Approfondimento

What to Prepare Before a First Consultation

Un articolo concreto su cosa mettere sul tavolo prima di un primo incontro: documenti, domande, aspettative e i dettagli che spesso vengono dimenticati.

14 marzo 2025 Marianna Leone Lettura 6 min

Arrivare a un primo colloquio senza nulla in mano è la norma, non l'eccezione. Chi prenota un incontro di consulenza raramente sa cosa portare: si presenta con una domanda generica, ascolta, annuisce, esce con la sensazione di aver perso tempo. Non è colpa di nessuno, ma si può evitare.

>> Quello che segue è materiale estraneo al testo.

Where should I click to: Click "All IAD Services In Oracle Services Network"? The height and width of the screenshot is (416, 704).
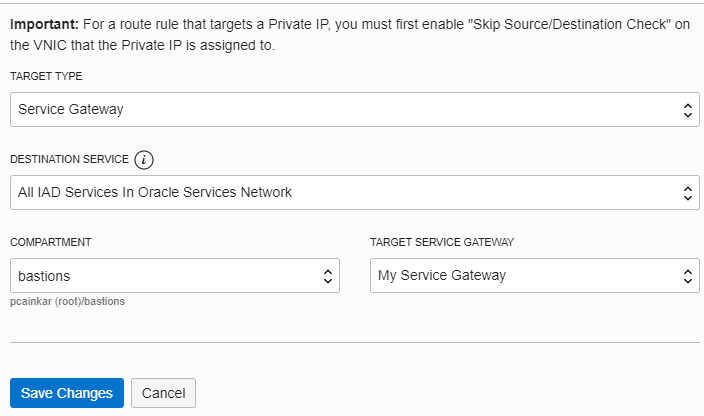pyautogui.click(x=155, y=192)
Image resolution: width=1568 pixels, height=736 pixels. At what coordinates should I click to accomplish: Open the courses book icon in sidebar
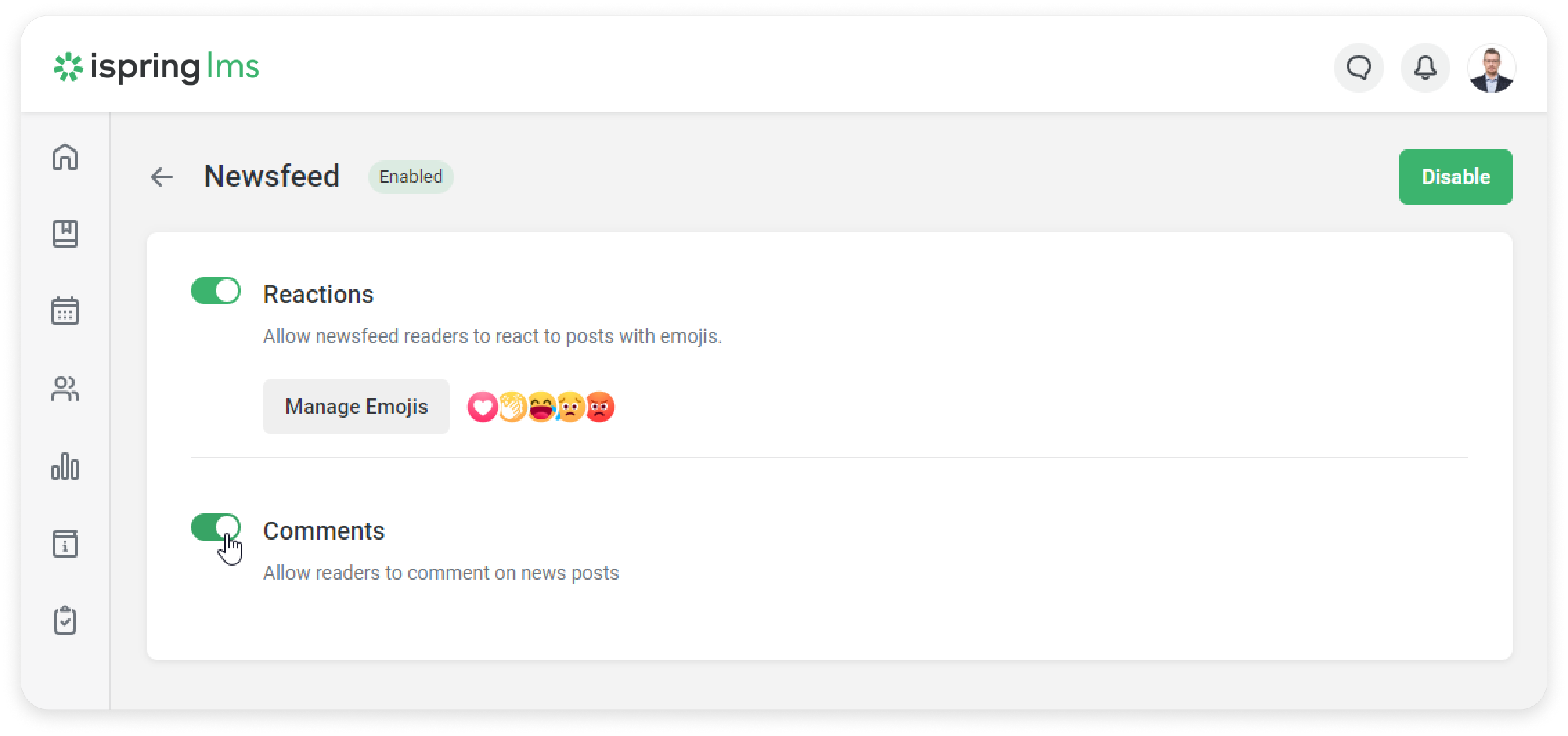pyautogui.click(x=64, y=234)
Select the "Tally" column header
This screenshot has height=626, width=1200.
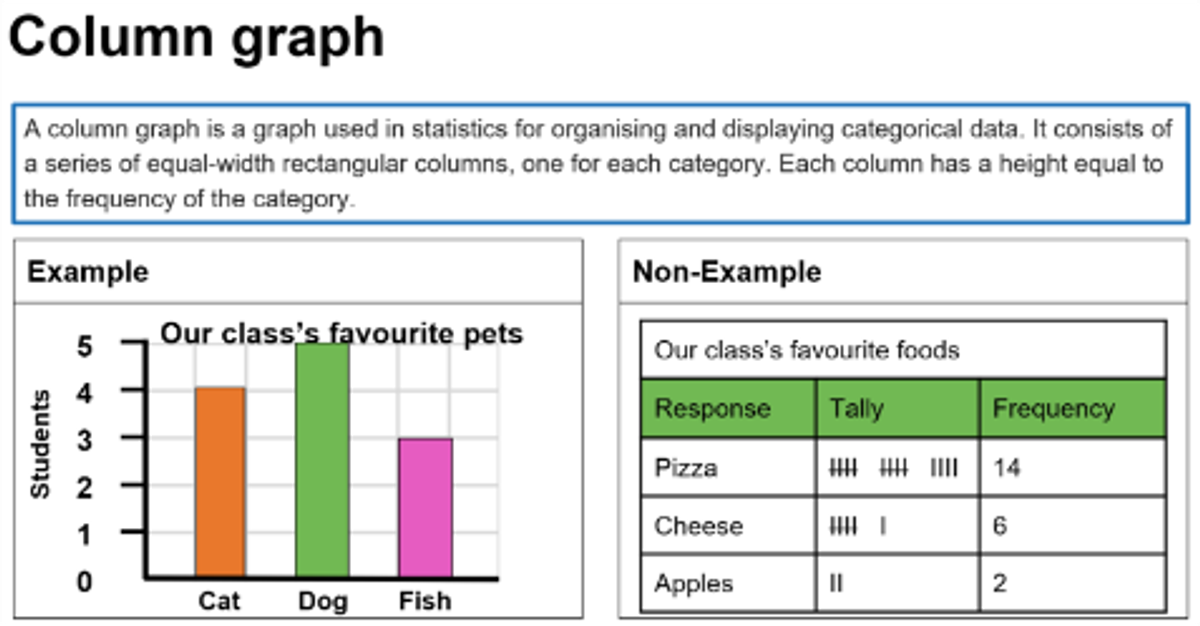(856, 408)
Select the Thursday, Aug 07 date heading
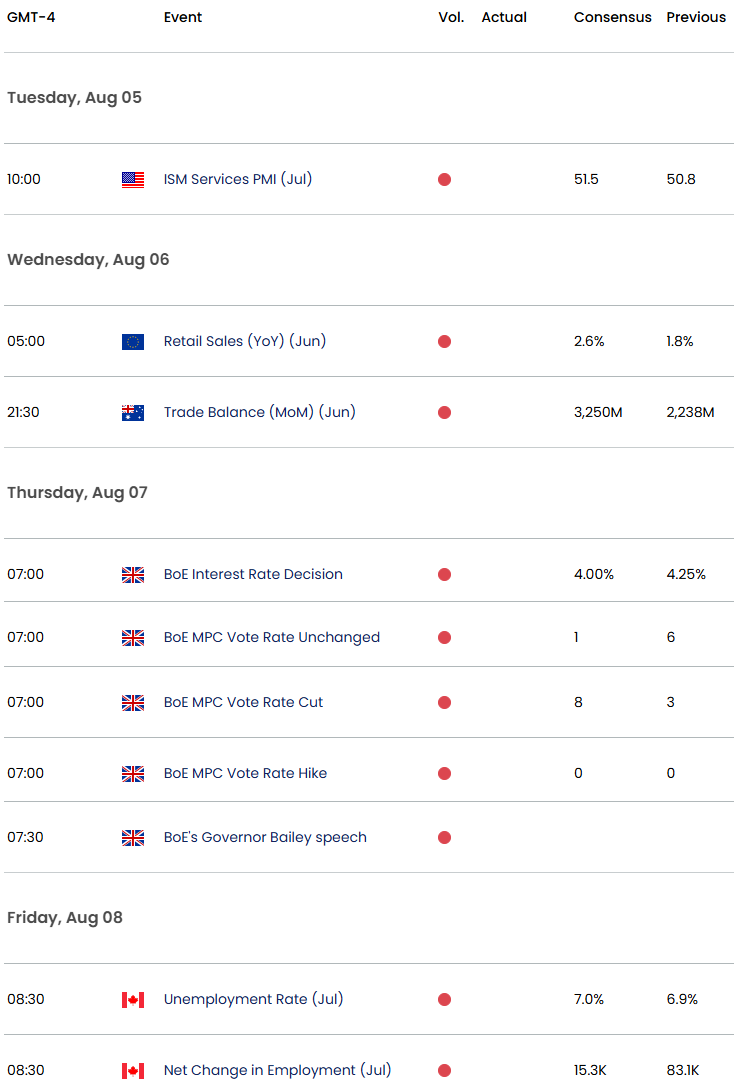Image resolution: width=734 pixels, height=1085 pixels. (77, 492)
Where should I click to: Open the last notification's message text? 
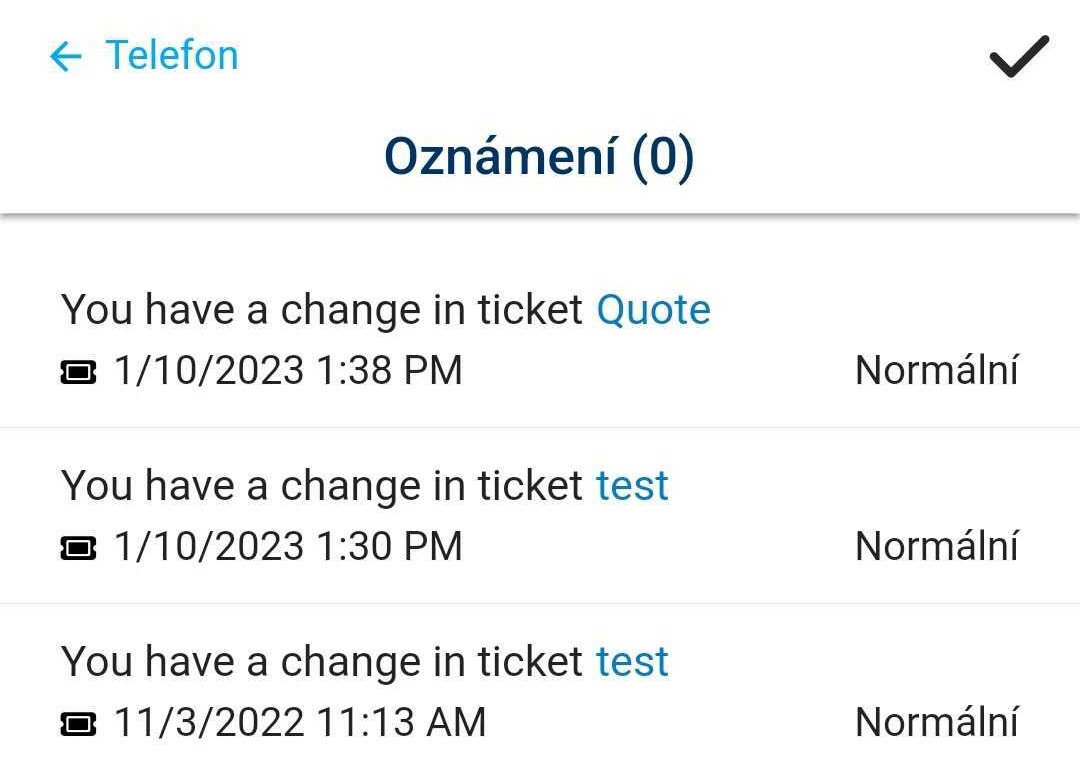[x=320, y=662]
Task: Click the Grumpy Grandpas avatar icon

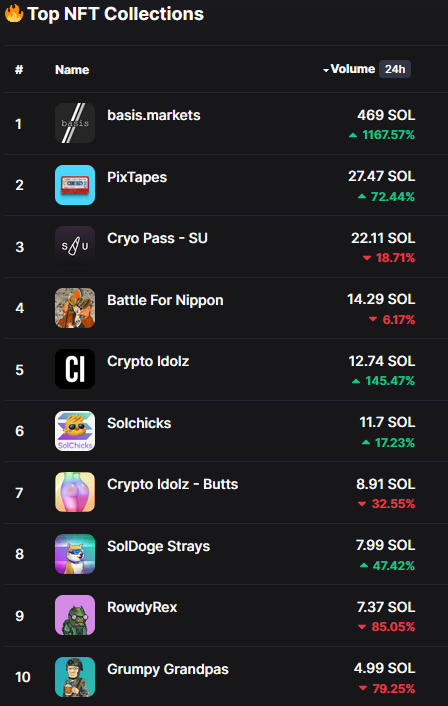Action: click(x=75, y=677)
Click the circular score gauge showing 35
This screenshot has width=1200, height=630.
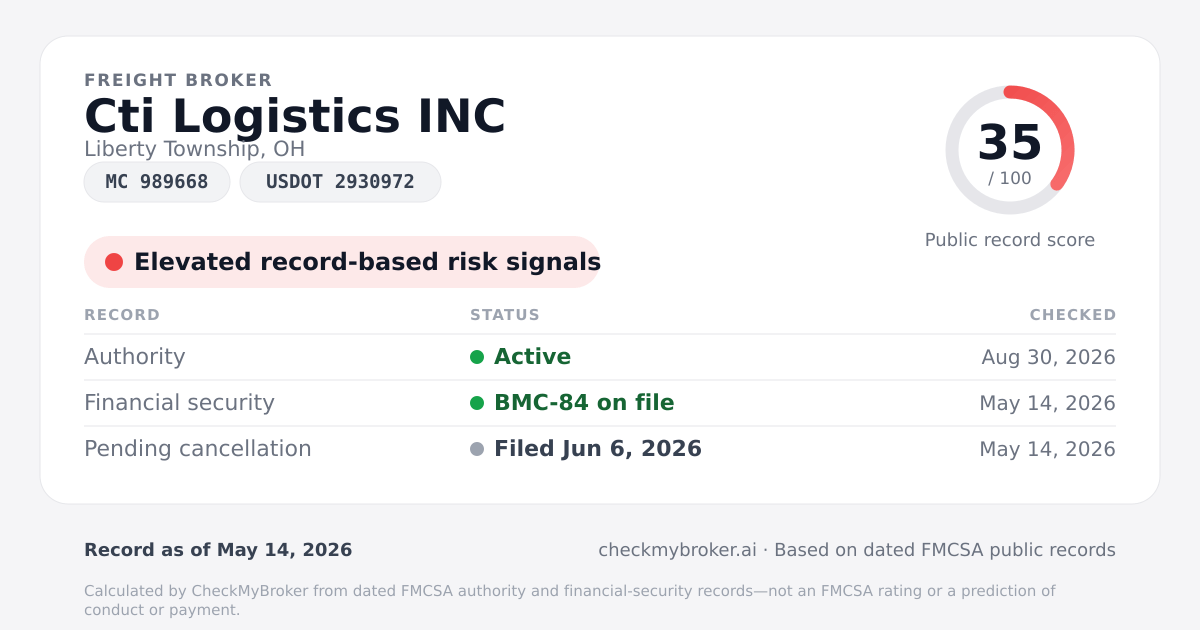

La prima cosa utile è una cronologia scritta. Non serve un documento formale: bastano date, nomi e una riga per ogni passaggio rilevante. Chi ha già provato a ricostruire a memoria una vicenda lunga sa quanto sia facile invertire l'ordine degli eventi o dimenticare un dettaglio che poi diventa centrale.

Poi ci sono i documenti. Contratti, comunicazioni, ricevute, verbali: tutto ciò che esiste in forma scritta va raccolto in una cartella, anche se sembra marginale. In fase di primo incontro non si decide nulla, ma si costruisce la base su cui lavorare. Un documento mancante in quella sede può significare una seconda convocazione, quindi un ritardo.

Le domande, infine. Scriverle prima aiuta a non disperderle durante la conversazione. Non devono essere eleganti: anche "cosa succede se non si trova un accordo" è una domanda legittima e spesso la più importante. Chi le prepara in anticipo tende a uscire dall'incontro con un quadro più chiaro e con meno dubbi aperti.

Un ultimo punto riguarda le aspettative. Un primo colloquio non risolve il caso, serve a capire se e come affrontarlo. Chi arriva sapendo questo gestisce meglio i tempi e non interpreta la prudenza come un rifiuto.